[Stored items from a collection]
☆ ☆ ☆ ☆ ☆ ☆ ☆
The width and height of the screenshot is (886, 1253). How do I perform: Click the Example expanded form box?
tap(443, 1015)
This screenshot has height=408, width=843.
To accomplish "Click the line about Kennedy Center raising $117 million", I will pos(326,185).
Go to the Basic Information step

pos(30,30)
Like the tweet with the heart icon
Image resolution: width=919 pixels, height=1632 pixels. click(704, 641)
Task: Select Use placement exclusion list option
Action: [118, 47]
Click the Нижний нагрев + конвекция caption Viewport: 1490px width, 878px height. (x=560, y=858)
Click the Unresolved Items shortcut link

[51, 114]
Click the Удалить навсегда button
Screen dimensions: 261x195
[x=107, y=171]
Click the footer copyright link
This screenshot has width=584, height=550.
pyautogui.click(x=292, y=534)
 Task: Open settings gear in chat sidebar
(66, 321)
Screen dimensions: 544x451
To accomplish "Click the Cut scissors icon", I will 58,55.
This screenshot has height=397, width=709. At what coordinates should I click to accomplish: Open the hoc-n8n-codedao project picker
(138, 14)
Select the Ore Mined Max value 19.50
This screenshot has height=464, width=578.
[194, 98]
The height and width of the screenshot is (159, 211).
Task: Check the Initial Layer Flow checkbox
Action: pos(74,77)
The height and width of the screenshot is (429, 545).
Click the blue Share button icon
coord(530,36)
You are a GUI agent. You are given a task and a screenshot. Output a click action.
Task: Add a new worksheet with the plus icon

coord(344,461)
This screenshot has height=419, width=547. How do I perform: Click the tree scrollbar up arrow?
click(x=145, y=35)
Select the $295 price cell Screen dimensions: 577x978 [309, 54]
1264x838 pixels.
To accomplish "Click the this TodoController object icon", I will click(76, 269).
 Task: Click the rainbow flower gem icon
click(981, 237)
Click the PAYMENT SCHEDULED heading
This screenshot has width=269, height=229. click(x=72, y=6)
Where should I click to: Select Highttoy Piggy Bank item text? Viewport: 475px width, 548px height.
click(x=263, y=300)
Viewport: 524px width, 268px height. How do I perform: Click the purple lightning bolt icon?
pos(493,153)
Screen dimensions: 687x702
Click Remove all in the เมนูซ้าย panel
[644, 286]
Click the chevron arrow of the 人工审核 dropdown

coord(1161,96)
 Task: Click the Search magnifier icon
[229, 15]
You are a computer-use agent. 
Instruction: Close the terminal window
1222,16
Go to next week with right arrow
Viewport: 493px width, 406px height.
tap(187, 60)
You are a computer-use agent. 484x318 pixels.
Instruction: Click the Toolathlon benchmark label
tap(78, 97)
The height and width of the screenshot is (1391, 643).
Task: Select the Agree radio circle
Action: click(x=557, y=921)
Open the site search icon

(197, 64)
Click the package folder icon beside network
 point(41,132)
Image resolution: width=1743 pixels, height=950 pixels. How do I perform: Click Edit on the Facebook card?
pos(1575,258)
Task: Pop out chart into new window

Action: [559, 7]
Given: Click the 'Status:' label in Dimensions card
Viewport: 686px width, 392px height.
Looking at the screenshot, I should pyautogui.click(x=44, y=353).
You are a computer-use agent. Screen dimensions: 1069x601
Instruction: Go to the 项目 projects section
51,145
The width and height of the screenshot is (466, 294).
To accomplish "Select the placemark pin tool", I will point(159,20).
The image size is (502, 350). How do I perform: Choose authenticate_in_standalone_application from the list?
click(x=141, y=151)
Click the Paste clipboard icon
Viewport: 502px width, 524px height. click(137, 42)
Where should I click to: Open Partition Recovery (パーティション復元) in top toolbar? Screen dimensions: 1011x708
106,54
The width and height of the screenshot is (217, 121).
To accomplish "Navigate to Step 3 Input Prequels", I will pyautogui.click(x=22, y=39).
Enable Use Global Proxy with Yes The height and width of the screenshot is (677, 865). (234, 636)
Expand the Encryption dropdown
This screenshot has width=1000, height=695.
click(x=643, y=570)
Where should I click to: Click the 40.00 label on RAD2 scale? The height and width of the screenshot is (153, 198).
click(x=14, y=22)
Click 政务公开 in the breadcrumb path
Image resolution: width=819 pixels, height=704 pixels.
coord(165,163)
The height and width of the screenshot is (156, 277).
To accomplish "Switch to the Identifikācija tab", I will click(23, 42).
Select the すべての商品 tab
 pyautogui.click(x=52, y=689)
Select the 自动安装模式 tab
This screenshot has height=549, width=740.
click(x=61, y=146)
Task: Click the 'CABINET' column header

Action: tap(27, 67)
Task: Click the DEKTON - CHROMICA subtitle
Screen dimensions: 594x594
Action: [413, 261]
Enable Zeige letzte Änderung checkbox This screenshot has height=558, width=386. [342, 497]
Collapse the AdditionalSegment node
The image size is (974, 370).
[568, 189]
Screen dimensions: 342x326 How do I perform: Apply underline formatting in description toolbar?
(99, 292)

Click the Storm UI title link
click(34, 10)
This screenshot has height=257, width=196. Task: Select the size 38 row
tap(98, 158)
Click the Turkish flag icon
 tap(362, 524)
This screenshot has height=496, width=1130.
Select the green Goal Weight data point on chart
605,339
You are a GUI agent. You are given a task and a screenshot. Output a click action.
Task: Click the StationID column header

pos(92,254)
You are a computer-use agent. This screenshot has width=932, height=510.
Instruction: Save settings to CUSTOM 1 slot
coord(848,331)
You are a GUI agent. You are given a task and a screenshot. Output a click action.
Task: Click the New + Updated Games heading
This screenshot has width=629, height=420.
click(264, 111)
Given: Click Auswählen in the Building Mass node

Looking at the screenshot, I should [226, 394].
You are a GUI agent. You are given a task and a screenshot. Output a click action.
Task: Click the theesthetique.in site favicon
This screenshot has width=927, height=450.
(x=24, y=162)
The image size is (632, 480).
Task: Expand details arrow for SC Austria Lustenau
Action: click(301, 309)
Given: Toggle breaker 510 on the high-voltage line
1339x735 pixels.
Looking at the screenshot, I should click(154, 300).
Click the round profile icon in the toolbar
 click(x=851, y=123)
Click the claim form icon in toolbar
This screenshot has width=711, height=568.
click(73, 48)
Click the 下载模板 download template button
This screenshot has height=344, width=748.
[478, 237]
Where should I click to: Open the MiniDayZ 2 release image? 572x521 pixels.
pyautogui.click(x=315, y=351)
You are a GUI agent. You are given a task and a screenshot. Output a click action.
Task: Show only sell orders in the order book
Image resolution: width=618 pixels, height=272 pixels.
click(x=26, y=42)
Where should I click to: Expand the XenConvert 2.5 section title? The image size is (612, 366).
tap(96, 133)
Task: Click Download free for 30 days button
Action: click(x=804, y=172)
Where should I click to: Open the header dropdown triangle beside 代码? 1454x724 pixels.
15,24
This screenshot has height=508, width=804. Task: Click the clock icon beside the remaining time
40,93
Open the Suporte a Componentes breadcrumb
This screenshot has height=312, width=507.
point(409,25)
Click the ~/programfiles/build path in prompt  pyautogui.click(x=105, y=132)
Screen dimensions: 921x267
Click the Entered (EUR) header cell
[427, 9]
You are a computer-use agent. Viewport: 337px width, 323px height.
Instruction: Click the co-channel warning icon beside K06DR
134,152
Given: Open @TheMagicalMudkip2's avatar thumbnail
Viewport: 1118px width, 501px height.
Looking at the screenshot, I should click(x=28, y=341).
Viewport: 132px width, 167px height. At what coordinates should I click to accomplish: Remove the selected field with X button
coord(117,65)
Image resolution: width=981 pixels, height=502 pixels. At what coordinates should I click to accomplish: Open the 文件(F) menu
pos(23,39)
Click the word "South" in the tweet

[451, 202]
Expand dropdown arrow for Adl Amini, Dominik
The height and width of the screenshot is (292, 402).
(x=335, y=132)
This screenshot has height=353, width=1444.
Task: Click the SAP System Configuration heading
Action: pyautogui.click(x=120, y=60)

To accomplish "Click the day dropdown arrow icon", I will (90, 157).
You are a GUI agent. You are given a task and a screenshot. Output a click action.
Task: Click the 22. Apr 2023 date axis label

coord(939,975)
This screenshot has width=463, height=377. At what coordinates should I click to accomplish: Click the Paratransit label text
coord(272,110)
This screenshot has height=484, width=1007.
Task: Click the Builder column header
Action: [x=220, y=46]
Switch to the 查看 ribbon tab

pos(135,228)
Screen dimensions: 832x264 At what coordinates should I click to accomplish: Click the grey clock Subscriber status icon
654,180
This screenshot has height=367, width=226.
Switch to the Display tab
☆ ☆ ☆ ☆ ☆ ☆ ☆
Please return only the lines from the one that contains "Screen dimensions: 832x264" through the final line of the entries, each exactly as written.

Screen dimensions: 832x264 At what coordinates should I click to accomplish: Click the grey clock Subscriber status icon
654,180
This screenshot has height=367, width=226.
Switch to the Display tab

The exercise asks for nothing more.